▸ **What you have to do**
Set down the lines of the data exactly, starting at the first and stopping after the line containing "Task: Click inside the search query input box".
BEGIN Recorded data
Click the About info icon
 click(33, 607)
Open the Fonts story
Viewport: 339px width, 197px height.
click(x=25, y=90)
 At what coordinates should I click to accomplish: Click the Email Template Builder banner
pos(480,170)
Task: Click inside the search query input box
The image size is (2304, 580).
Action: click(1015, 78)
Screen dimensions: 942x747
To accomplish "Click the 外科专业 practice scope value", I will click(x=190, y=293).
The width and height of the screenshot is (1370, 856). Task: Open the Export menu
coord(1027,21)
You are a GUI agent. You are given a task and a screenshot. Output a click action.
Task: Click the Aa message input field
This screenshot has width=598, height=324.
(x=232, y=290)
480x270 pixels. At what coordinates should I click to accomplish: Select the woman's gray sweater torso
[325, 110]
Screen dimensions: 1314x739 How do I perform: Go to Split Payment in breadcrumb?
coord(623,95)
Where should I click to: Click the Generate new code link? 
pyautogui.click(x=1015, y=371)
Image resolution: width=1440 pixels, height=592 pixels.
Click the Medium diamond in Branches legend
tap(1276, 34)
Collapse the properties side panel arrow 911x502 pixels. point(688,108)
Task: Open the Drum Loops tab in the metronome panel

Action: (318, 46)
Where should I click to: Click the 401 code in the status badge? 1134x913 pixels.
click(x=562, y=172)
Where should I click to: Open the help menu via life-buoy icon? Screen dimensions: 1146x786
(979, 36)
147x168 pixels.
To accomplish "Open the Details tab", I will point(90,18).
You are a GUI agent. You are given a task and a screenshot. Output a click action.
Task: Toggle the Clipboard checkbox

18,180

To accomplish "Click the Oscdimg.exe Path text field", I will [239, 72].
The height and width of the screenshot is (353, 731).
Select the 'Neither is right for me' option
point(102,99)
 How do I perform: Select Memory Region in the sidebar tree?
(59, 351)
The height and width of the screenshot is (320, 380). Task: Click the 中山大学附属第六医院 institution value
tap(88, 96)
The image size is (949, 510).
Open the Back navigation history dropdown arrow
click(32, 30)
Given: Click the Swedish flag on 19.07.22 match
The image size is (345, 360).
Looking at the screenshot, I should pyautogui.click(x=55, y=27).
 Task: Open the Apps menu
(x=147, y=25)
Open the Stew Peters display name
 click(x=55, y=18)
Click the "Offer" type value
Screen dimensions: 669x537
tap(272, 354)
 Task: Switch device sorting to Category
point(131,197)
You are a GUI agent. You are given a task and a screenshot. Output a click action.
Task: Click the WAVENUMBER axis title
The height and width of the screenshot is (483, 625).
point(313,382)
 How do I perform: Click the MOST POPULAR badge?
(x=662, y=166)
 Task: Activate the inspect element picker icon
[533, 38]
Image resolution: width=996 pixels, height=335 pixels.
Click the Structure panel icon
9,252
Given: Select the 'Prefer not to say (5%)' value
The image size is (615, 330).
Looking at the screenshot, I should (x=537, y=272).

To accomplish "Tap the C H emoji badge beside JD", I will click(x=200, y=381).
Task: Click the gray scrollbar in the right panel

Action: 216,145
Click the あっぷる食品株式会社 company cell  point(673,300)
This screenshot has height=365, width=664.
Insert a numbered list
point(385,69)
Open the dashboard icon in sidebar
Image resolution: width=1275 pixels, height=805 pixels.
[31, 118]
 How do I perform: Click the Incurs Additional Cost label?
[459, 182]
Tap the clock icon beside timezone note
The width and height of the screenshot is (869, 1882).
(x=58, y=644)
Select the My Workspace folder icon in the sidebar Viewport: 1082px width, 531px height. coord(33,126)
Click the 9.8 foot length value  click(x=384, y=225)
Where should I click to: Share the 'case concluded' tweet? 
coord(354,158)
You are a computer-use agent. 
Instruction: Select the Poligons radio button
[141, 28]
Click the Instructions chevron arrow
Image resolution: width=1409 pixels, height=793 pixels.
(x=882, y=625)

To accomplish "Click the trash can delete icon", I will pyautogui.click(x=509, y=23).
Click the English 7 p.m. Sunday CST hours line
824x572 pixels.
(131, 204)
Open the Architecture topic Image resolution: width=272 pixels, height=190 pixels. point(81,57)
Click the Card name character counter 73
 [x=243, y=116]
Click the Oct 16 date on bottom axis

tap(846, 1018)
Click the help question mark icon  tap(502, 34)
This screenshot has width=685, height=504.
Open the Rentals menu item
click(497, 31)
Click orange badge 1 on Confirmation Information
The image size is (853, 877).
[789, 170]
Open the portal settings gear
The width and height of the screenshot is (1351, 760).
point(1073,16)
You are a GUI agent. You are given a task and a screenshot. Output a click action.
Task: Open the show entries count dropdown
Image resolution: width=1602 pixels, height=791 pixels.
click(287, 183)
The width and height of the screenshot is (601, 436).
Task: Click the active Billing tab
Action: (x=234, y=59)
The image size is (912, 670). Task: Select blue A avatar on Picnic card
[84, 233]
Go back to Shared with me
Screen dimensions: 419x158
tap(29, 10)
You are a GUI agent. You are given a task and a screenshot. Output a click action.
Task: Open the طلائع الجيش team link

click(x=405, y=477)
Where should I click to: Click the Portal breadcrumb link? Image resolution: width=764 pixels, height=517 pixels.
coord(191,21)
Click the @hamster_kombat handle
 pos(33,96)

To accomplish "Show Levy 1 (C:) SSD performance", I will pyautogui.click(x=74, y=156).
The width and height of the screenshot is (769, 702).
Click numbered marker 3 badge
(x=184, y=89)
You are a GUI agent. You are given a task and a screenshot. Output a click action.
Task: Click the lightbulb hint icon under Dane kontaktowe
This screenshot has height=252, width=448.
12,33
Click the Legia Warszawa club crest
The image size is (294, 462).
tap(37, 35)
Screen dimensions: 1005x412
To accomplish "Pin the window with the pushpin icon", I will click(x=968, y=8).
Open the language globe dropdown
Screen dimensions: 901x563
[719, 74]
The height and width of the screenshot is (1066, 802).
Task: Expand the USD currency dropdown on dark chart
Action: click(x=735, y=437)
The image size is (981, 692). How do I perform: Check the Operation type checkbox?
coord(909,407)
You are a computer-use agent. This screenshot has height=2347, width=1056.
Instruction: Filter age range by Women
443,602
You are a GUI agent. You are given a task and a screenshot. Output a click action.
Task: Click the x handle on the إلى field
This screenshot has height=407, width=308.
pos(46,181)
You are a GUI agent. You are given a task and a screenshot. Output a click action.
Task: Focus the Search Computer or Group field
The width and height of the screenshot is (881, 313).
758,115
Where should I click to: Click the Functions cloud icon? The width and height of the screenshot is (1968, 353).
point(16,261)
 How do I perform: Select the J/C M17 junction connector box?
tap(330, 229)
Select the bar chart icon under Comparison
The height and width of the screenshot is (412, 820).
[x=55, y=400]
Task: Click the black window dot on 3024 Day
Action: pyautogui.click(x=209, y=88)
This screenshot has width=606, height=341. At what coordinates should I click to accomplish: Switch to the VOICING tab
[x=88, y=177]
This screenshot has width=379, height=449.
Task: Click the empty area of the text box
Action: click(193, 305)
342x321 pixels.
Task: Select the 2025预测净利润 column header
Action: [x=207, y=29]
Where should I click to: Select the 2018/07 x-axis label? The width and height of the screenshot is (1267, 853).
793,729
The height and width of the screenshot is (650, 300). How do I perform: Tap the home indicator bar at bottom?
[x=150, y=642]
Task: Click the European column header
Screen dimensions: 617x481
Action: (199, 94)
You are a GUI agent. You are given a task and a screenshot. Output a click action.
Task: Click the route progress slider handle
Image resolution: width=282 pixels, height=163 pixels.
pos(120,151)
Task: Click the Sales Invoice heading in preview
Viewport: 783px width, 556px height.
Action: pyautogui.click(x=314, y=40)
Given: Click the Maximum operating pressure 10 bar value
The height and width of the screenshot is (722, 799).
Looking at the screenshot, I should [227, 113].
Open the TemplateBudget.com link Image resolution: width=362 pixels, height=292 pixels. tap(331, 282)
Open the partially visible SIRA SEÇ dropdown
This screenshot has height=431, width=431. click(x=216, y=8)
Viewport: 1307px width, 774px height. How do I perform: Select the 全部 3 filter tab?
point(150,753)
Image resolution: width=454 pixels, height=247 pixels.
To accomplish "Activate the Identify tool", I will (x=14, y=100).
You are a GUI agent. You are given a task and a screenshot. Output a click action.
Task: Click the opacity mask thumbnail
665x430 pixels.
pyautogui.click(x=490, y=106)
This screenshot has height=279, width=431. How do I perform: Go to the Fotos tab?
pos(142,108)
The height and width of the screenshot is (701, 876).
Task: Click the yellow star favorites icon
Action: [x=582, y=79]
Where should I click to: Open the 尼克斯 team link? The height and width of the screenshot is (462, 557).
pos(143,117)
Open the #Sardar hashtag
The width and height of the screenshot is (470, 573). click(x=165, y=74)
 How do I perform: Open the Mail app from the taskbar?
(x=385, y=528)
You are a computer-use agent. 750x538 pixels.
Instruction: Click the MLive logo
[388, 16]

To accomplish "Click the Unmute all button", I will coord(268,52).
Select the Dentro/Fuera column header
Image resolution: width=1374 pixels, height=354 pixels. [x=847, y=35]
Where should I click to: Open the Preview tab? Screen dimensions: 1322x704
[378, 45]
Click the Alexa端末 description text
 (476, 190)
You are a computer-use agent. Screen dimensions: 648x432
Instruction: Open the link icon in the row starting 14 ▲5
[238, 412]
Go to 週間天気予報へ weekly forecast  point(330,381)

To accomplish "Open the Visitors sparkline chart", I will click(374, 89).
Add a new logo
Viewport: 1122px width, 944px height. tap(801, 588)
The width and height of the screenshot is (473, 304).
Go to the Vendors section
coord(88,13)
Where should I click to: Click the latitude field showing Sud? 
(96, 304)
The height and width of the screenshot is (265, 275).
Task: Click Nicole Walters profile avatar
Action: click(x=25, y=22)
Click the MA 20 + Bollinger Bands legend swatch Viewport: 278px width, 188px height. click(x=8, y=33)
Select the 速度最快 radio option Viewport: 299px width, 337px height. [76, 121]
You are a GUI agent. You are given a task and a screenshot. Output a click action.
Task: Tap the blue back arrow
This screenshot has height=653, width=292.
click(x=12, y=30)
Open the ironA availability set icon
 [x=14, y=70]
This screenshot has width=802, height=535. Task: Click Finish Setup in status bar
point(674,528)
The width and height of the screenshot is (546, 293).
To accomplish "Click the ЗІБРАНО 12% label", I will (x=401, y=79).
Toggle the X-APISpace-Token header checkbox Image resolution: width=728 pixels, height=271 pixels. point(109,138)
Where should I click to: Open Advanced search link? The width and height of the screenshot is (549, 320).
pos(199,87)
END Recorded data
▸ **Exercise answer**
Click the About info icon
 click(33, 607)
Open the Fonts story
Viewport: 339px width, 197px height.
click(x=25, y=90)
 At what coordinates should I click to accomplish: Click the Email Template Builder banner
pos(480,170)
Task: Click inside the search query input box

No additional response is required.